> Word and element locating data

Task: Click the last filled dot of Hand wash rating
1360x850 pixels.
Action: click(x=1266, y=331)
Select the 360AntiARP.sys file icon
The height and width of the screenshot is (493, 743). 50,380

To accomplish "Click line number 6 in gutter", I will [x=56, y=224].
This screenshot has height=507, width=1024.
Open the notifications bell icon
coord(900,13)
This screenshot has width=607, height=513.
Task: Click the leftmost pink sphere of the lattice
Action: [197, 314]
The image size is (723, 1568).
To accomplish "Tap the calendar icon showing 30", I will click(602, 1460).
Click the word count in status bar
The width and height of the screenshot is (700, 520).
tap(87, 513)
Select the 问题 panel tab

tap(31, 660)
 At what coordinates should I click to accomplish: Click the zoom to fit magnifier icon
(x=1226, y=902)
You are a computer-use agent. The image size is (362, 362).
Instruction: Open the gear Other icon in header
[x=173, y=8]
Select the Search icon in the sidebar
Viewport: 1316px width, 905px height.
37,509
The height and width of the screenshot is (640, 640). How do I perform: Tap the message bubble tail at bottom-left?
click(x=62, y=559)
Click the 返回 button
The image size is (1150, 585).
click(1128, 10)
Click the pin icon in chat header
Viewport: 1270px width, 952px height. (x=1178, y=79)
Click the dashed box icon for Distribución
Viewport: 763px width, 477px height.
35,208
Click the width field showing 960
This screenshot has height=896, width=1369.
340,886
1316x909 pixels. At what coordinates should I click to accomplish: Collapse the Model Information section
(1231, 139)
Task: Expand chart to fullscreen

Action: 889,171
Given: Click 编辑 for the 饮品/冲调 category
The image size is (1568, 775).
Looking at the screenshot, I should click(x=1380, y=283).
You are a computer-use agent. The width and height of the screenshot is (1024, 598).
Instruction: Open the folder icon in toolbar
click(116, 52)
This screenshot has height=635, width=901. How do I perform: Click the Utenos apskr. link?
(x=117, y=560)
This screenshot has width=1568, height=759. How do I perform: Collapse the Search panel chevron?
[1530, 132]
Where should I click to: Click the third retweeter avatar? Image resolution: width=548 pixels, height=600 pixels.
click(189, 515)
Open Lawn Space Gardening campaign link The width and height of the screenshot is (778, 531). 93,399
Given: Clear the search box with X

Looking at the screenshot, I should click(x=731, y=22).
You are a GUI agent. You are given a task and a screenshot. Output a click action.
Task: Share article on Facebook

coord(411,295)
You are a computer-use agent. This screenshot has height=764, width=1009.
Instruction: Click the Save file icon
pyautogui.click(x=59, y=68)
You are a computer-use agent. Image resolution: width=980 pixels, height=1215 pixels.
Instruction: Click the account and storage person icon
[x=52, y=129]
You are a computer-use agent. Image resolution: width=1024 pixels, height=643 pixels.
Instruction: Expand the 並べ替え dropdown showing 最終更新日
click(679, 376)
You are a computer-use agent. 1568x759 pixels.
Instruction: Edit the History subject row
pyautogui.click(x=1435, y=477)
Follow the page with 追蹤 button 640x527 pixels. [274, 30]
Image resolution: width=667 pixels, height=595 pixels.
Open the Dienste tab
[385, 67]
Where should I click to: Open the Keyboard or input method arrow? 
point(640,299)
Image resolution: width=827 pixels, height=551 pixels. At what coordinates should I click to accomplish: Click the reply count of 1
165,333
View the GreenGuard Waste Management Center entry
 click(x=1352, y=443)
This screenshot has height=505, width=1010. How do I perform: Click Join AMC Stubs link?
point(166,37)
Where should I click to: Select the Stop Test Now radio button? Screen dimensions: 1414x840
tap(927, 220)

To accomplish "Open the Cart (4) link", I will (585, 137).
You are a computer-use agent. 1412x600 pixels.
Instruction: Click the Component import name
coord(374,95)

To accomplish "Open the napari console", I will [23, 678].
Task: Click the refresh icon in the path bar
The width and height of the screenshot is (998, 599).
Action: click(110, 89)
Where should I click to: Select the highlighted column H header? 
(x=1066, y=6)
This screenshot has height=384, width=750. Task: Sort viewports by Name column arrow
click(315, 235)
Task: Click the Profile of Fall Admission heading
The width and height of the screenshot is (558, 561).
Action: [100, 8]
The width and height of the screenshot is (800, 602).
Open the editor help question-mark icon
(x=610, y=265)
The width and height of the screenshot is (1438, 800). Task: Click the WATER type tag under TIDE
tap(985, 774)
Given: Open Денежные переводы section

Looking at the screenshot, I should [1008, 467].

> Instruction
Copy word for word the stretch of the data from the line containing "You are a computer-use agent. This" through the line containing "pyautogui.click(x=59, y=68)", both lines included.

> Expected answer
You are a computer-use agent. This screenshot has height=764, width=1009.
Instruction: Click the Save file icon
pyautogui.click(x=59, y=68)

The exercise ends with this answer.